Urn Probability Combination Problem

Question

I am in my first year of Comp Sci and I am reviewing for my Math Final.

There are two Urns $U_1$ and $U_2$. $U_1$ has $10$ red balls and $8$ blue balls. $U_2$ has $16$ red and $4$ blue. Suppose you choose one of the two urns at random pick two balls without replacement.

1. What is the probability that two red balls are selected?

2. What is the probability the balls picked have different color

3. Suppose the balls were put into one urn would the probability of choosing two red balls (without replacement) be higher?

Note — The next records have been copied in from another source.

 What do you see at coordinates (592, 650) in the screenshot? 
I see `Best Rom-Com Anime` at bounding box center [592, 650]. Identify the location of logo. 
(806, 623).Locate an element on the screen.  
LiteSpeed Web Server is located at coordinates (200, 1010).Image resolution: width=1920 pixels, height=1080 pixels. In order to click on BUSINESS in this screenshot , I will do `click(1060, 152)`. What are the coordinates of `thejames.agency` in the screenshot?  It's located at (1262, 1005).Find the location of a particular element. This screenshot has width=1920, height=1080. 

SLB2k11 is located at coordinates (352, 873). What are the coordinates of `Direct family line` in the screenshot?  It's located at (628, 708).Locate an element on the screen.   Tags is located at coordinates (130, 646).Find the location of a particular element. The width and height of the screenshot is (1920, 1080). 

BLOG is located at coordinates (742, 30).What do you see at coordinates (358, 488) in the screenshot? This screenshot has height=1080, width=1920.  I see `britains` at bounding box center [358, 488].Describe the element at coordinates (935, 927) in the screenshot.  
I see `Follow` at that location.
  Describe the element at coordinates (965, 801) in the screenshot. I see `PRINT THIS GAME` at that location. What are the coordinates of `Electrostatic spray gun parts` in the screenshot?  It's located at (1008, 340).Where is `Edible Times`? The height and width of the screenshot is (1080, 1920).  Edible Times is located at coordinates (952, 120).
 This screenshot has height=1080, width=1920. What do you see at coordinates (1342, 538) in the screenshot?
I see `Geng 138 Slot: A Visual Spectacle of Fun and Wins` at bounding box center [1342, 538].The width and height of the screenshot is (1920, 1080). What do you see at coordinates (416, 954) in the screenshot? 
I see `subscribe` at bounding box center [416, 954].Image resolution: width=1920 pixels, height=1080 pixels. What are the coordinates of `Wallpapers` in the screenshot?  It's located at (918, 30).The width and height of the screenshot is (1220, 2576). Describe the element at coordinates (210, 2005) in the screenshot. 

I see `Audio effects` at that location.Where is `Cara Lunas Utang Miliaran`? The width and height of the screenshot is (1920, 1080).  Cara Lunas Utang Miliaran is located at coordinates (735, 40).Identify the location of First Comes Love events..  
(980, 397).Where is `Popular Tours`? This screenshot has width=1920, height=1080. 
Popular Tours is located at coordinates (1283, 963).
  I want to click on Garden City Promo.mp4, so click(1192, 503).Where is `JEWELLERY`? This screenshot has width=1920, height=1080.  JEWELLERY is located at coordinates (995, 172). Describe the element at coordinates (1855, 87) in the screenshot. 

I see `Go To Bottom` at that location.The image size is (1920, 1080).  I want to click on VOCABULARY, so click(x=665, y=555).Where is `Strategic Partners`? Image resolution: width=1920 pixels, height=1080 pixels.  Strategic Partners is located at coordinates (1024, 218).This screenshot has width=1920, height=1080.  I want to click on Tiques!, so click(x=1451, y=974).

I have done simpler versions of this question but not with indistinct balls. Any help would be awesome.

Answer 1

1. Let's look at the following hypotheses: $H_1$: $U_1$ was picked, $H_2$: $U_2$ was picked. By the problem's definition, $\mathrm{P}(H_1) = \mathrm{P}(H_2) = \frac12$.
   Let $R$ denote the event that two red balls were chosen. Now, observe that $\displaystyle \mathrm{P}(R \mid H_1) = \frac{\binom{10}{2}}{\binom{18}{2}}$ and $\displaystyle \mathrm{P}(R \mid H_2) = \frac{\binom{16}{2}}{\binom{20}{2}}$. Now, by the formula for total probability, we have that $\mathrm{P}(R) = \mathrm{P}(R \mid H_1) \mathrm{P}(H_1) + \mathrm{P}(R \mid H_2) \mathrm{P}(H_2) = \ldots$;
2. As previously, let $R$ denote the event that two red balls were chosen, and $B$ the event that two black balls where chosen. Now, the probability that the two balls are of different color is $1 - \mathrm{P}(R) - \mathrm{P}(B)$;
3. I think you can handle this one yourself.